The Seventh Circuit just gave the CFTC a decisive win in its fight against unregistered crypto promoters, ruling that even informal, unregistered advice on digital assets can trigger federal commodities jurisdiction. The decision tightens the net around DeFi influencers and token sellers who claim their activity falls outside traditional oversight.

James Donelson ran an online operation promising outsized returns from forex and crypto trading signals. The CFTC sued, alleging he operated without registration and made false performance claims. A district court granted summary judgment; Donelson appealed, arguing his crypto tips were neither futures nor commodities and therefore beyond CFTC reach. The three-judge panel rejected that view, holding that any transaction tied to a commodity—including digital assets used as the basis for trading advice—falls under the agency’s anti-fraud authority regardless of registration status.

Judges agreed with the CFTC that Donelson’s conduct involved both off-exchange retail forex and crypto-linked advice, satisfying the “in connection with” language of the Commodity Exchange Act.
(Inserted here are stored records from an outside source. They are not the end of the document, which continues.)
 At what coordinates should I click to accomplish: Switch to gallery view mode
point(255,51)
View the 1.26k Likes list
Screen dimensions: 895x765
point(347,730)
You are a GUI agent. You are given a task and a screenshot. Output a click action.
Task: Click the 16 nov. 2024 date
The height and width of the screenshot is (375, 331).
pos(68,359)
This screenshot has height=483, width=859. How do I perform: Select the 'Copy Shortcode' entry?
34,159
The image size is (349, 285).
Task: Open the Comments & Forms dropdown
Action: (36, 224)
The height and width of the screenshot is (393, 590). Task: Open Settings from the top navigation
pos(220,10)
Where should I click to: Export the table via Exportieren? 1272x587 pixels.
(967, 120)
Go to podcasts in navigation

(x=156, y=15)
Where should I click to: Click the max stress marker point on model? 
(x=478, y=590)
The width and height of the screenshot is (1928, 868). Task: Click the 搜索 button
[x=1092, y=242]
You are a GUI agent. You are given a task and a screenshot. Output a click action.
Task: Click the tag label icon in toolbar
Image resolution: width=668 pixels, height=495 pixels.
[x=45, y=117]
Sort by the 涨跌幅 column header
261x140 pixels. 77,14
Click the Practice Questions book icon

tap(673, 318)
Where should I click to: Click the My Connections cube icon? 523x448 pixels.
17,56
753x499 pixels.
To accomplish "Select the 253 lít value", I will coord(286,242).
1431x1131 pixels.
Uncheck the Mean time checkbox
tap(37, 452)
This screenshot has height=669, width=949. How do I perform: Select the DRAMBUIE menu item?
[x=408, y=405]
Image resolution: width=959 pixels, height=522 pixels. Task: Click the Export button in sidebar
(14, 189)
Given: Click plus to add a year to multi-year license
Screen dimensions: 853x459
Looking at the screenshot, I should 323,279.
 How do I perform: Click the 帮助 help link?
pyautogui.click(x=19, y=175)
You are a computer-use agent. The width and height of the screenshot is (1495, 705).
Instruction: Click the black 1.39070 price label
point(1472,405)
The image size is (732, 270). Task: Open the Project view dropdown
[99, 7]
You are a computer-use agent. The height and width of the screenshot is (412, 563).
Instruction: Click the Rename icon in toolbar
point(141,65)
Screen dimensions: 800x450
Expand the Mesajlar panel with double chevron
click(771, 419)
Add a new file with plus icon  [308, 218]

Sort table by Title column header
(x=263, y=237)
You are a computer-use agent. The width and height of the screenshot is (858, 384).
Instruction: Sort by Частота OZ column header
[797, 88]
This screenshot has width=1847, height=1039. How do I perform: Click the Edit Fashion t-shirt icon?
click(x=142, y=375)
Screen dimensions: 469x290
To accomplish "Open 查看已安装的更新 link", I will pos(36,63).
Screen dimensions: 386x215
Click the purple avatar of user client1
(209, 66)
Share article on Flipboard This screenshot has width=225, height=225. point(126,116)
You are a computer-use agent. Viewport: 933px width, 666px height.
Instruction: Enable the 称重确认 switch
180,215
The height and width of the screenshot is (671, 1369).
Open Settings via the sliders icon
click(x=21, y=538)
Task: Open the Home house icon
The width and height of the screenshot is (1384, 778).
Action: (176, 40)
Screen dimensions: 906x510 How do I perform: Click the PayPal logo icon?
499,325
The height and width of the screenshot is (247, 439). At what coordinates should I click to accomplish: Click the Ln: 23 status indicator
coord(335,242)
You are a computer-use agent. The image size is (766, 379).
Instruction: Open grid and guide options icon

The court brushed aside Donelson’s attempt to carve crypto out of the definition of commodity, noting Congress’s broad statutory language and recent enforcement trends. Donelson now faces civil penalties and restitution orders, while similar promoters lose a key line of defense.

The ruling makes explicit that the CFTC does not need a formal futures contract to police deceptive crypto promotions; merely offering trading ideas tied to a digital asset is enough. This lowers the agency’s evidentiary bar and shifts risk onto any influencer, signal seller, or DeFi platform that monetizes market calls.

Exchanges and token projects can expect faster CFTC subpoenas, higher compliance costs, and tighter legal review of marketing language. DeFi protocols offering leveraged trading or yield strategies tied to volatile tokens now sit squarely in the agency’s crosshairs, raising the odds of enforcement even without registered futures. Traders who follow paid signals should assume counterparties face greater regulatory exposure and potential service shutdowns.

The decision signals that crypto’s “gray zone” for unregistered advice is shrinking fast; operators who wait for clearer rules may find the window already closed.